| TEKS HASIL EKSTRAKSI |
──────────────────────────────
Oleh: Imam Abu Hanifah
Terakota.id–Apakah kesenian ludruk punah ditelan zaman? Peneliti ludruk, Profesor Henri Supriyanto dan para pelaku seni ludruk dari kelompok Kendo Kenceng menjawabnya dalam diskusi yang diselenggarakan Terakota.id Jumat, 25 September 2017.
Henri mengkaji ludruk dalam disertasinya memaparkan ludruk sudah tak digandrungi lagi dan kalah dengan tontonan televisi. “Orang tak mau lagi nonton. TV itu seni masuk rumah, ludruk masyarakat keluar rumah”, ujar Henri yang malam itu mengenakan setelan batik.
Agar ludruk tetap diminati perlu penyesuaian dalam seni pertunjukan. Jika ludruk tampil di televisi perlu diperhatikan durasi pementasan. Sebuah pementasan ludruk butuh waktu panjang, sementara pementasan di televisi maksimal dua jam.
Selain melawan beragam jenis tontonan dan hiburan di televisi, regenerasi juga menjadi tantangan kesenian ludruk.
──────────────────────────────
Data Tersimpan
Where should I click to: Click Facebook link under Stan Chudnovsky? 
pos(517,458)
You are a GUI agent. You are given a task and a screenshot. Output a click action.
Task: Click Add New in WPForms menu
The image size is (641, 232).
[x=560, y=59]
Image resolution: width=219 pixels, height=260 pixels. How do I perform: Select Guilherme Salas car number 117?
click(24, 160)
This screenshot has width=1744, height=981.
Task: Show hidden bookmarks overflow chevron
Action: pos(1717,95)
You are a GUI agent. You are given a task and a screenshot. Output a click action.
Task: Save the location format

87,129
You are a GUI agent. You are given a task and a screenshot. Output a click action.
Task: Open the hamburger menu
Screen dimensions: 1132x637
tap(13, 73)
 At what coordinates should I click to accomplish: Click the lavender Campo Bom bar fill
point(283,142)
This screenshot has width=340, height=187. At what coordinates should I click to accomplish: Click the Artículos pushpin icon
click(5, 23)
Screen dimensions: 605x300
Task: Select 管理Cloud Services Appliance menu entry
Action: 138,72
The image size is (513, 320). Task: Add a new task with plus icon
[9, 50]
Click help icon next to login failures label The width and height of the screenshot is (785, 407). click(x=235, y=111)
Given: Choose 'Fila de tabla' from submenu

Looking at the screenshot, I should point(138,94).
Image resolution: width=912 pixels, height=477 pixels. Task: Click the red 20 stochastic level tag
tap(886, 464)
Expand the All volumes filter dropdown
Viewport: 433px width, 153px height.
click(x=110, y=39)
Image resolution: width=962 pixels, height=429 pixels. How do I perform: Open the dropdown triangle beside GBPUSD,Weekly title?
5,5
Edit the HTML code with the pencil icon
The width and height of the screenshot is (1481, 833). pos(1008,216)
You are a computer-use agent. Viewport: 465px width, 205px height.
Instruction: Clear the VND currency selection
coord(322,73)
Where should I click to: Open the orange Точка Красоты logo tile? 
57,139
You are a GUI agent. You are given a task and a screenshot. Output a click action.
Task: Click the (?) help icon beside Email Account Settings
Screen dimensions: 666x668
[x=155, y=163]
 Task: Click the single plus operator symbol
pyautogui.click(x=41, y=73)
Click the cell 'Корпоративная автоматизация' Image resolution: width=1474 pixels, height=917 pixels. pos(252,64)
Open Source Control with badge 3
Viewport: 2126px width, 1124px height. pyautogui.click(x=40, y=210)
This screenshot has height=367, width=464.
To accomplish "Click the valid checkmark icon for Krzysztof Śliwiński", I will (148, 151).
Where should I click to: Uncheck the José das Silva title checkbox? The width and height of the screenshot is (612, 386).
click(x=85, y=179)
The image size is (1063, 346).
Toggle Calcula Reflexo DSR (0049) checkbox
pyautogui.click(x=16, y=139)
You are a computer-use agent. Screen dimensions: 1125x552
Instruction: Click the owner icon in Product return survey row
──────────────────────────────
| TUGAS UNTUK DISELESAIKAN |
Tolong terjemahkan kalimat dari teks tentang ludruk ini ke dalam bahasa Inggris: "Selain melawan beragam jenis tontonan dan hiburan di televisi, regenerasi juga menjadi tantangan kesenian ludruk."

| JAWABAN LENGKAP |
Besides competing with the many kinds of shows and entertainment on television, regeneration is also a challenge for the art of ludruk.